The notebook runs OK as-is. As you may expect, sampling is much slower when i increase the size of the training dataset. I've tried to enable jit
compilation in the pyro
NUTS sampler:
nuts_kernel = NUTS(pyro_model, adapt_step_size=True, jit_compile=True)
After this change, the NUTS sampler crashes:
Warmup: 0%| | 0/300 [00:00, ?it/s]
---------------------------------------------------------------------------
RuntimeError Traceback (most recent call last)
<ipython-input-4-56cc00113944> in <module>()

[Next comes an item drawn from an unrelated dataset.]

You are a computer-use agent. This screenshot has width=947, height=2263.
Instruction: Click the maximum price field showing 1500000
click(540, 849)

26 nuts_kernel = NUTS(pyro_model, adapt_step_size=True, jit_compile=True)
27 mcmc_run = MCMC(nuts_kernel, num_samples=num_samples, warmup_steps=warmup_steps, disable_progbar=smoke_test)

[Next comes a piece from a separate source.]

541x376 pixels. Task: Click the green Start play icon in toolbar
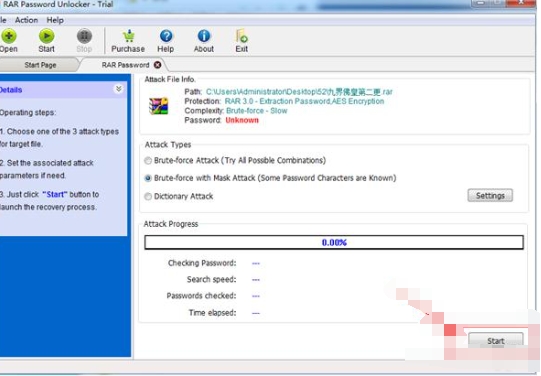(46, 36)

---> 28 mcmc_run.run(train_x, train_y)
24 frames
/usr/local/lib/python3.6/dist-packages/pyro/poutine/messenger.py in _context_wrap(context, fn, *args, **kwargs)

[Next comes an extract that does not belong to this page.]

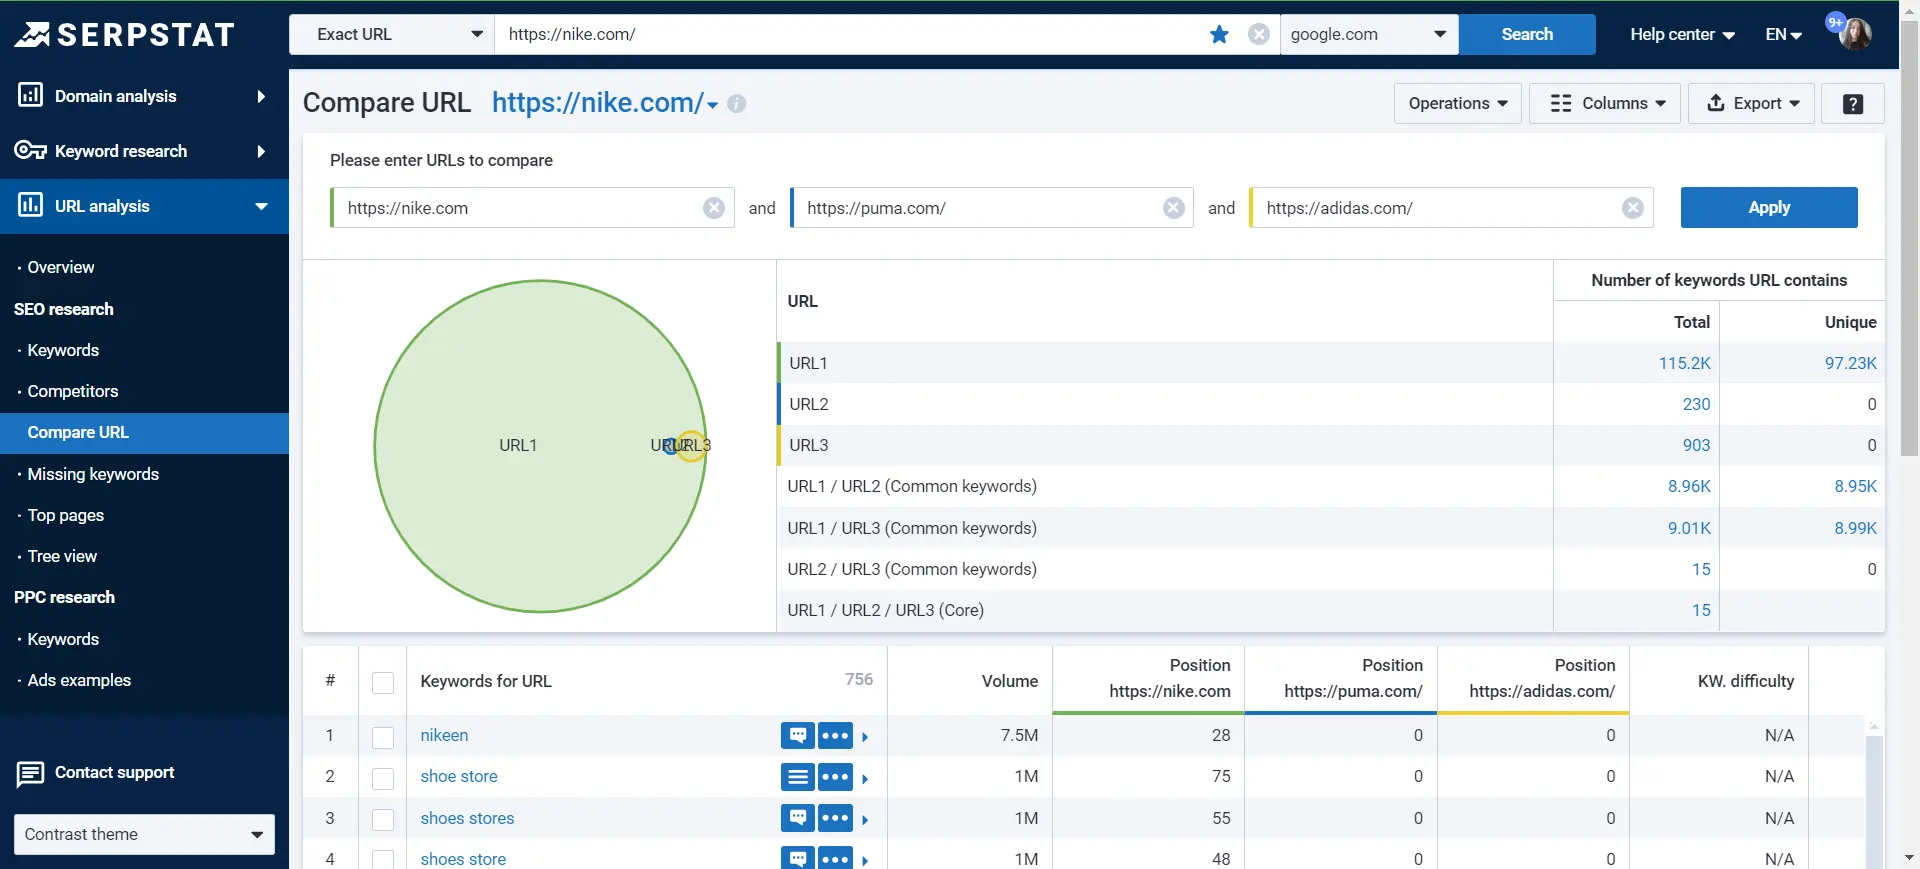
Task: Open the Exact URL search type dropdown
Action: coord(392,35)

9 def _context_wrap(context, fn, *args, **kwargs):
10 with context:
---> 11 return fn(*args, **kwargs)
12
13
/usr/local/lib/python3.6/dist-packages/pyro/infer/mcmc/api.py in run(self, *args, **kwargs)
378 with optional(pyro.validation_enabled(not self.disable_validation),
379 self.disable_validation is not None):
--> 380 for x, chain_id in self.sampler.run(*args, **kwargs):
381 if num_samples[chain_id] == 0:
382 num_samples[chain_id] += 1
/usr/local/lib/python3.6/dist-packages/pyro/infer/mcmc/api.py in run(self, *args, **kwargs)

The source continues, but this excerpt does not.